(INPUT DATA Opens)

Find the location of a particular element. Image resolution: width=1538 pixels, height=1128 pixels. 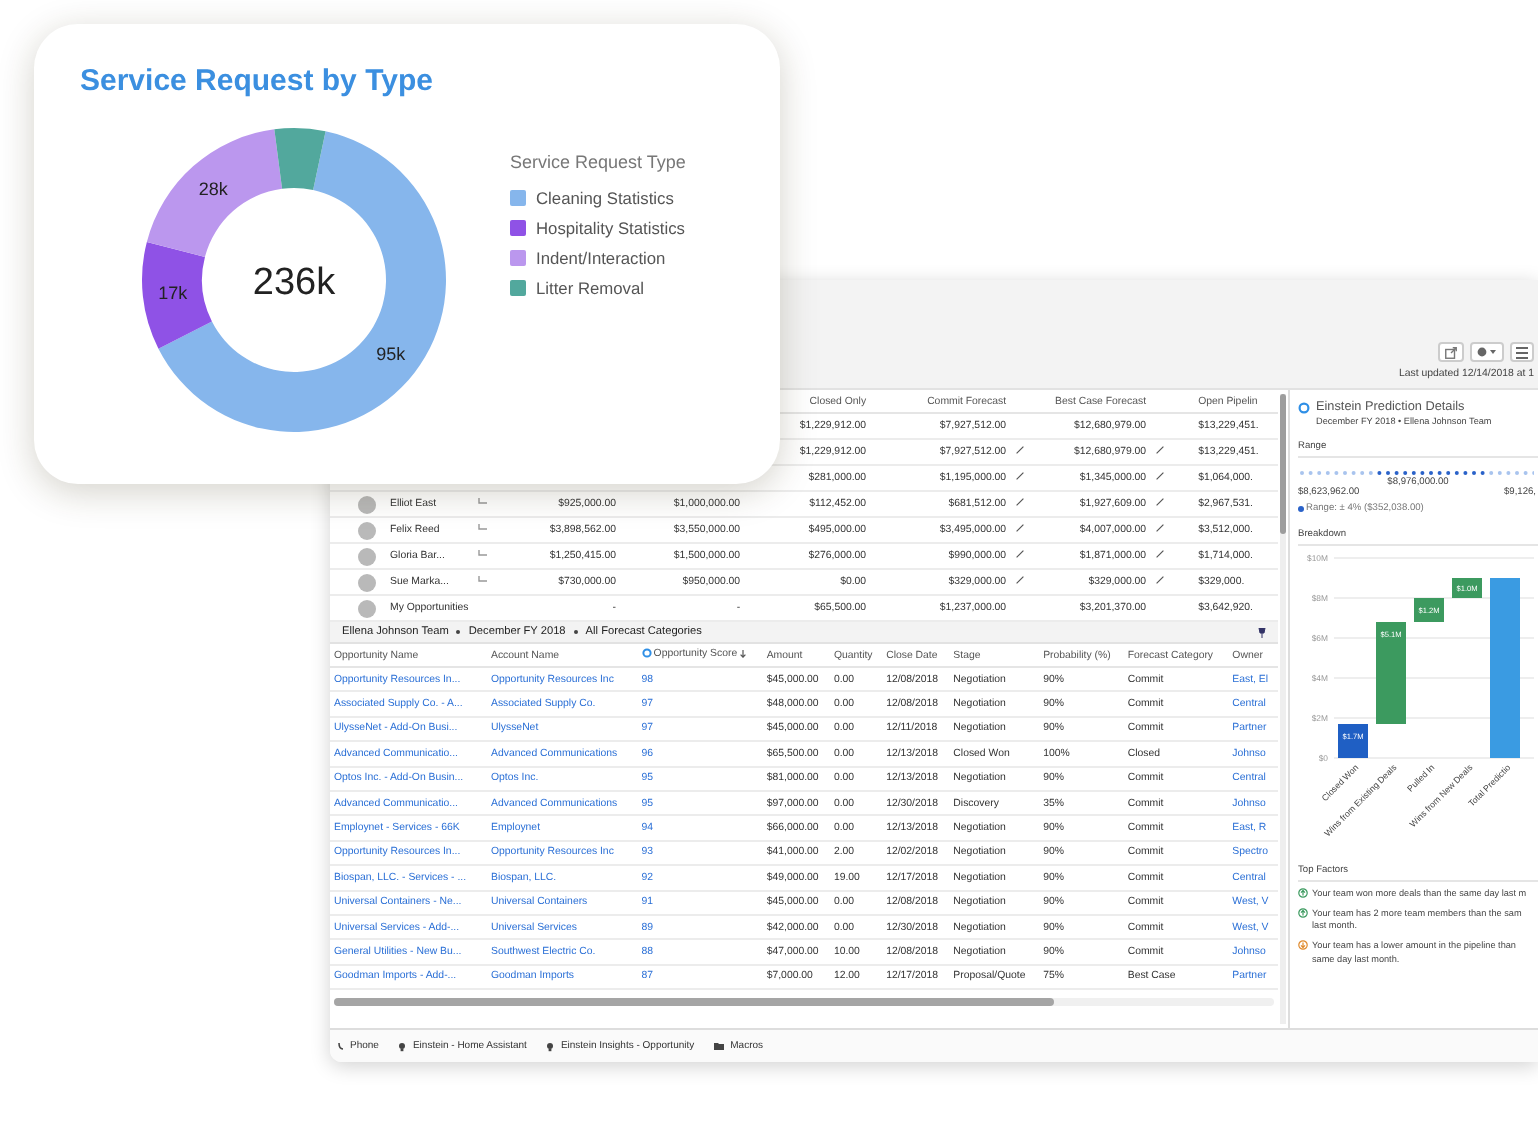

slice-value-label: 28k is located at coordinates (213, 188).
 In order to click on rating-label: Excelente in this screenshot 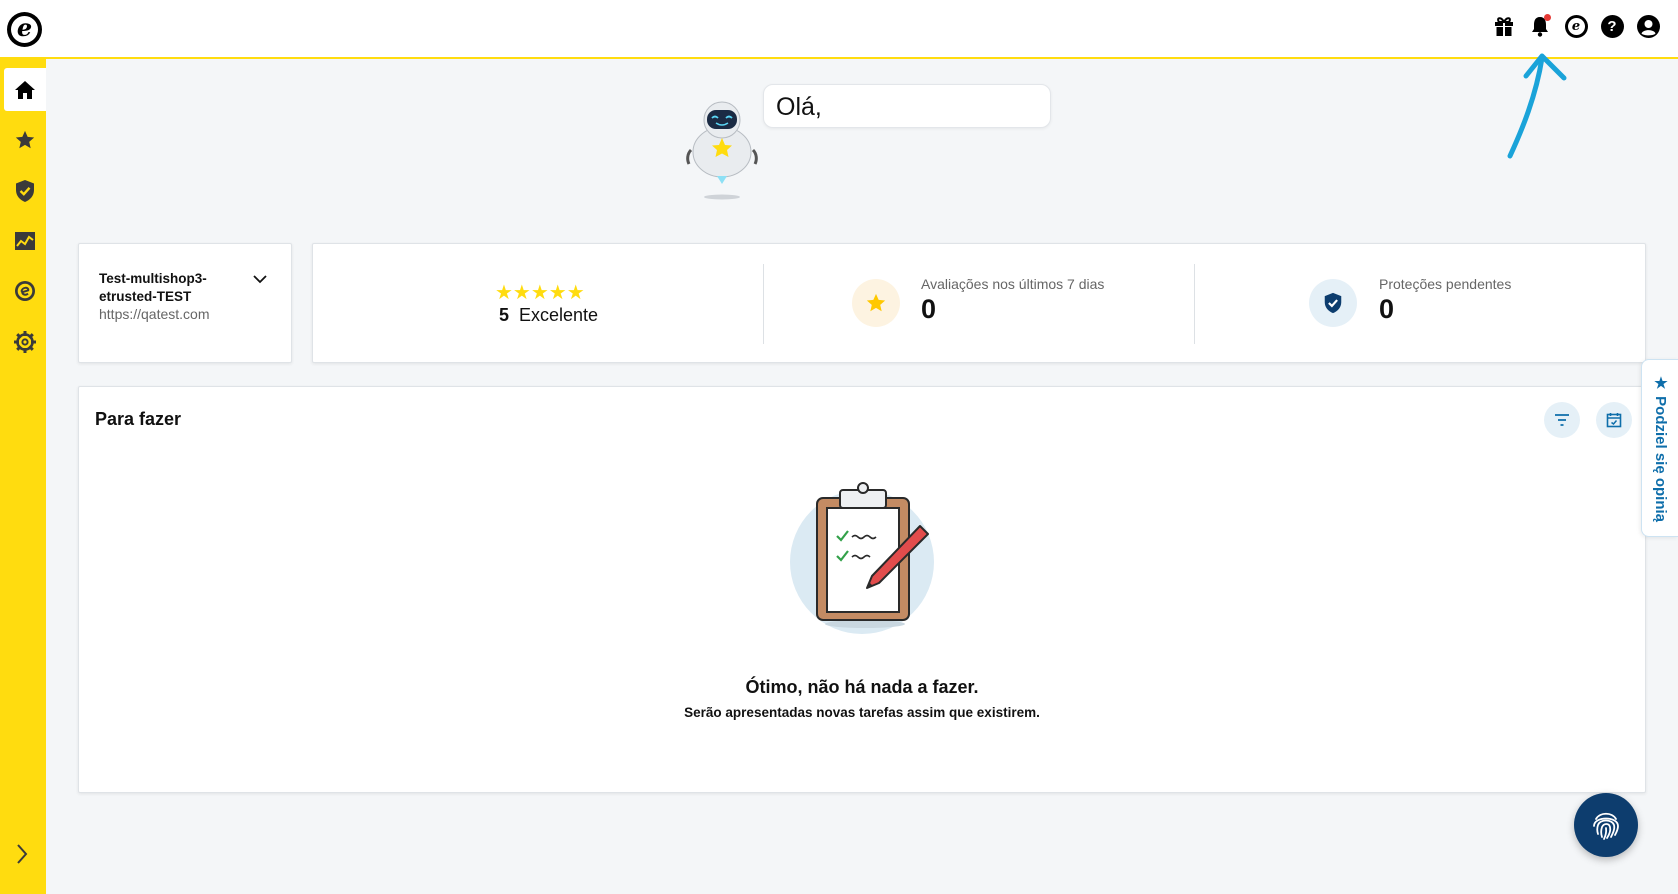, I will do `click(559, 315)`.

(INPUT DATA Closes)
(INPUT DATA Opens)

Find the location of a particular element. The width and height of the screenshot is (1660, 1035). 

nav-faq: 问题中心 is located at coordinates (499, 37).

(INPUT DATA Closes)
(INPUT DATA Opens)

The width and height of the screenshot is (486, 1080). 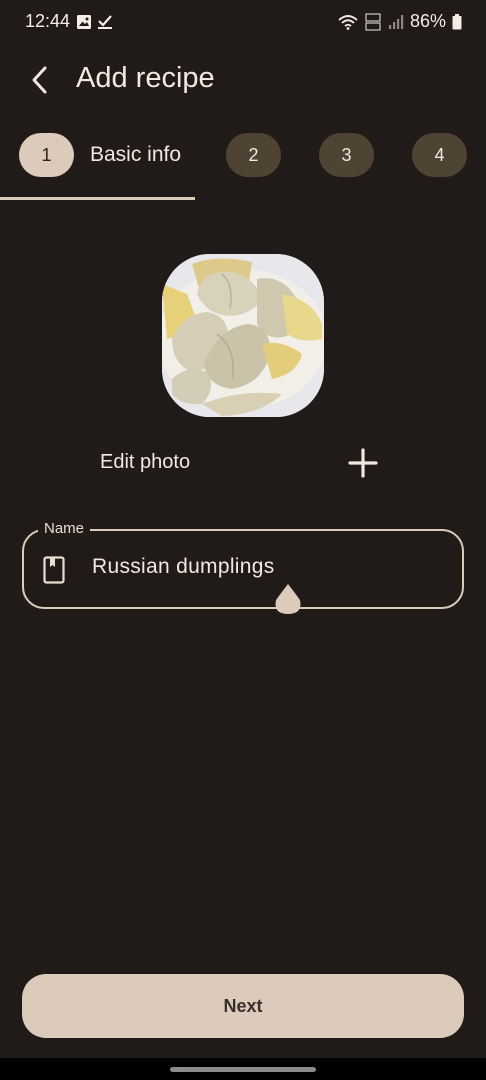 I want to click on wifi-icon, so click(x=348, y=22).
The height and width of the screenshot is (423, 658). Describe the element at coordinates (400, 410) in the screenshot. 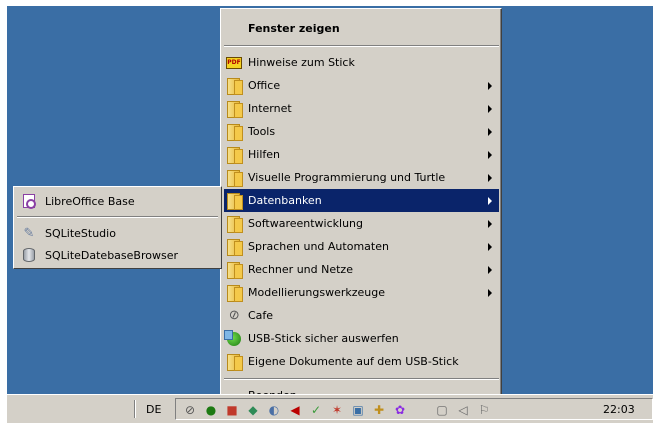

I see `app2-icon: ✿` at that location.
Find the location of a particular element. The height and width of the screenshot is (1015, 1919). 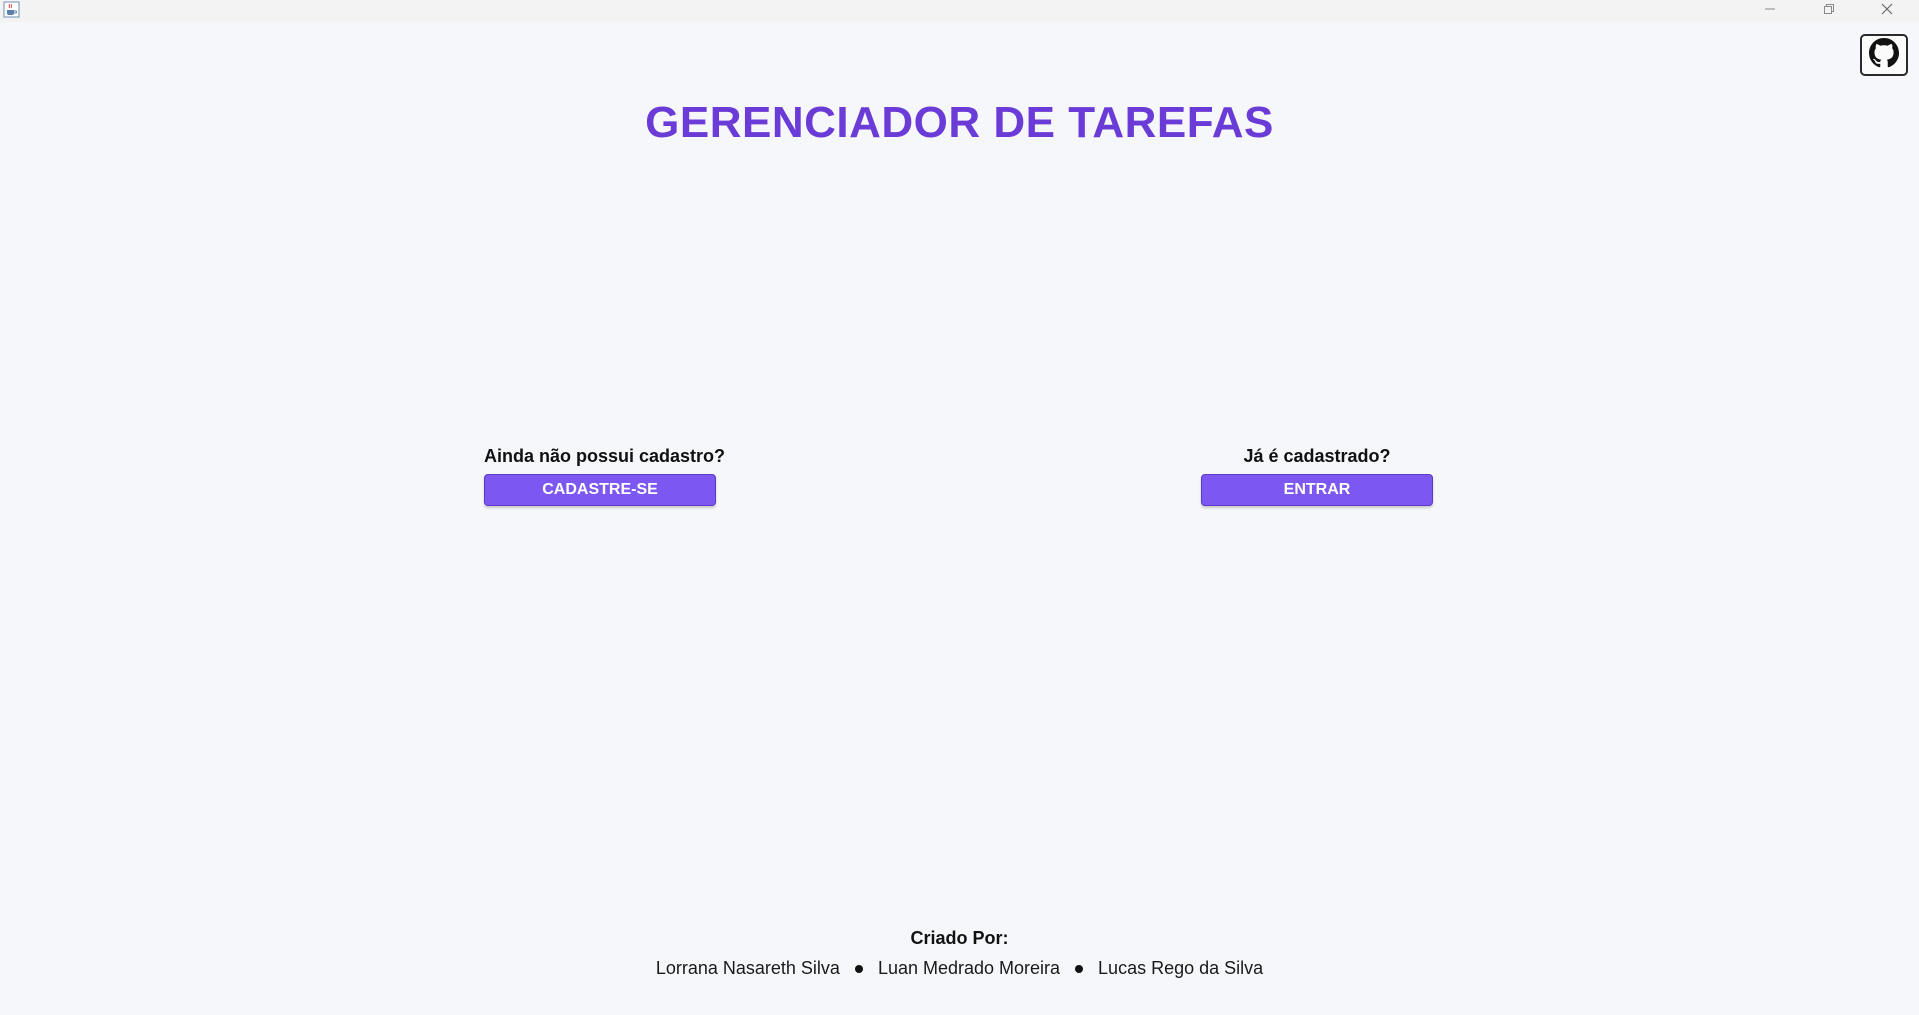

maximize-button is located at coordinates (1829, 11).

(INPUT DATA Closes)

REQUIRED WORK - Retype the lines between the one containing "Find the location of a particular element. The width" and the one containing "nav-faq: 问题中心 is", inclusive.

ANSWER BOX -
Find the location of a particular element. The width and height of the screenshot is (1660, 1035). 

nav-faq: 问题中心 is located at coordinates (499, 37).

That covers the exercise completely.